Start of Extracted entries

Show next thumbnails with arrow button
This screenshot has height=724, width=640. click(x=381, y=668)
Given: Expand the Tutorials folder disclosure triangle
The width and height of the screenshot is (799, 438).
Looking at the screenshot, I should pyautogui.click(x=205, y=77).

End of Extracted entries

• **Task directions**: Could you please reproduce each record exactly, leaving nothing out?

• **Response to this exercise**:
Show next thumbnails with arrow button
This screenshot has height=724, width=640. click(x=381, y=668)
Given: Expand the Tutorials folder disclosure triangle
The width and height of the screenshot is (799, 438).
Looking at the screenshot, I should pyautogui.click(x=205, y=77).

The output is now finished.